Мы были в комнате вдвоём. Оля сидела вполоборота ко мне. Я с ужасом увидела, как у неё на щеках и на шее выступили красные пятна. Они багровели и множились. Из-под тяжёлого, нависшего молчания, казалось, рвался крик: «Оставьте же вы нас одних, наконец! Не хочу никого из вас видеть! Не могу выносить ваших притязаний! Он мой! Я у него – единственная!» Но Оля не проронила ни слова. Ни звука. До той минуты я полностью не отдавала себе отчёта в том, что к границам их жизни можно было только приблизиться, но переступать их нельзя, что отношения, которыми мы спасались в лагере, – достояние Прошлого.
– Прости! Прости меня! – только и могла я сказать.
Подошло время моего отпуска. Я не знала, что делать. Оля была неумолима:
– Уезжай! Ничья помощь мне не нужна! Я сказала: уезжай!
Не подчиниться ей я не могла.
Убитая, бессвязно объясняла Александру Осиповичу, что уезжаю на гастроли. Однако едва мы с Димой доехали до места отдыха, как тут же принесли телеграмму: «Если можешь вернись страшно оставлять одного Ольга». Мы вылетели первым же рейсом. К одиннадцати часам вечера я была у дверей кишинёвской больницы. Меня не впустили: «Сейчас у него жена. Придёте утром». А в семь часов утра Александра Осиповича не стало.
В жаркое июльское утро 1958 года на киностудии «Молдова-фильм» собралось большое количество народа. Играл оркестр. Речей было мало. Александра Осиповича здесь знали как мужа Ольги Петровны, как человека, много лет отсидевшего в лагерях.
Его могила находится близ церкви на армянском кладбище города Кишинёва. На сером гранитном памятнике выбиты строки:
1888–1958
АЛЕКСАНДР ОСИПОВИЧ ГАВРОНСКИЙ
Ты любил людей.
Ты помогал им жить.
Ты всегда будешь с нами.
Живой, неизменный, любимый.
Глава шестая
Место и дата главного события послелагерных лет («Вот найду сына – тогда…») – Кишинёв, 1957 год.
На адрес Русского драмтеатра пришла открытка от жены писателя Бруно Ясенского – Анны Абрамовны Берзинь: «Случайно узнала: Бахаревы живут…» – и она называла город, в котором рос мой сын.
Все эти годы я на разные лады представляла себе, как сын найдётся, как я схвачу, прижму его к сердцу и увезу без оглядки… Название конкретного города делало это наконец реальным.

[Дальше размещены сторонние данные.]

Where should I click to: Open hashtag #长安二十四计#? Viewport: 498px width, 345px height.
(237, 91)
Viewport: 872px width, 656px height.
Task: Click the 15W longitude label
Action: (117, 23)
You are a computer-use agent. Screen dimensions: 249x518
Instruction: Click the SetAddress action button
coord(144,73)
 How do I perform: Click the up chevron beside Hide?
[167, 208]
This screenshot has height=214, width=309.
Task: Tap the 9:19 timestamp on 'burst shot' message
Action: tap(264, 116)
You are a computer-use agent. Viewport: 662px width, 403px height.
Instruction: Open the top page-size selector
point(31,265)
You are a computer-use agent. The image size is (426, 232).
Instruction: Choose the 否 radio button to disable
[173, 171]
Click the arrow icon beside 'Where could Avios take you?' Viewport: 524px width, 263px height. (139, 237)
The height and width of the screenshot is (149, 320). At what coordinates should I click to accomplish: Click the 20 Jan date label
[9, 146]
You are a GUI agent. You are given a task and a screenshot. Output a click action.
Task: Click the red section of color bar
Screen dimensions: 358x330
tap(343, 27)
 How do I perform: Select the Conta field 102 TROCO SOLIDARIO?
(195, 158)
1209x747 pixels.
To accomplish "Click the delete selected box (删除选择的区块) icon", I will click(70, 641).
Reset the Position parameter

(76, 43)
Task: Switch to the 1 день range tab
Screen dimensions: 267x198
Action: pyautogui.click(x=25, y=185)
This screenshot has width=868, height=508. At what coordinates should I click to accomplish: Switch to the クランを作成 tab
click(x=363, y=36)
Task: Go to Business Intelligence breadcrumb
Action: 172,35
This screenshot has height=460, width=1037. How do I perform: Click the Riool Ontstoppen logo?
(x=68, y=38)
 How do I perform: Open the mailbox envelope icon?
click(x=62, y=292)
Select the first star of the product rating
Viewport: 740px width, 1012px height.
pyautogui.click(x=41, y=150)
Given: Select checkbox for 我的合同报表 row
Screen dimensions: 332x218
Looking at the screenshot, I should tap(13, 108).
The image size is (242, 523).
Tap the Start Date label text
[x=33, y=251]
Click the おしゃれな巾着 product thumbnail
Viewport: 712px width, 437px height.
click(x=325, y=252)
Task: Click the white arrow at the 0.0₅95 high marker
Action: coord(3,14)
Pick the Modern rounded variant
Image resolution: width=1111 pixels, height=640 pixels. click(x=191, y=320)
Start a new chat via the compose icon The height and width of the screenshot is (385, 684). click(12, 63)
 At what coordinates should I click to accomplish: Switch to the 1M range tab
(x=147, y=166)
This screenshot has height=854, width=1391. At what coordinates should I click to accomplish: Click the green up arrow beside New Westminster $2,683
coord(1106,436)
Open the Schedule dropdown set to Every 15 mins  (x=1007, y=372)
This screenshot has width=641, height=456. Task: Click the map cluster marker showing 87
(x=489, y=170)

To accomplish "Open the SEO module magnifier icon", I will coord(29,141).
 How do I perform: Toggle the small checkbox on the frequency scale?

Полупридуманный мир, которым я до сих пор обходилась, тут же смело, смыло. На его месте возник другой, враждебный, который прятал моего украденного сына. В нём надо было иначе дышать, рассуждать и предпринимать некие нестандартные действия.
Минутами казалось, что со всеми предстоящими сложностями я справлюсь в два счёта. Сама. Но стоило возобновить в памяти ухищрения Филиппа Яковлевича и Веры Петровны, как на меня нападал морок, и я взывала к помощи всех святых. Таила надежду, что Дима скажет: «Не волнуйся. Поедем вместе. Отвоюем». Впрочем, я знала, что ни таких, ни похожих по смыслу слов я не услышу, что Дима их избежит. Спроси я его: «Примешь моего ребёнка?» – он без воодушевления, но ответил бы: «Разумеется». В этом я не сомневалась.
Дима действительно молчал. Мой сын – моя проблема.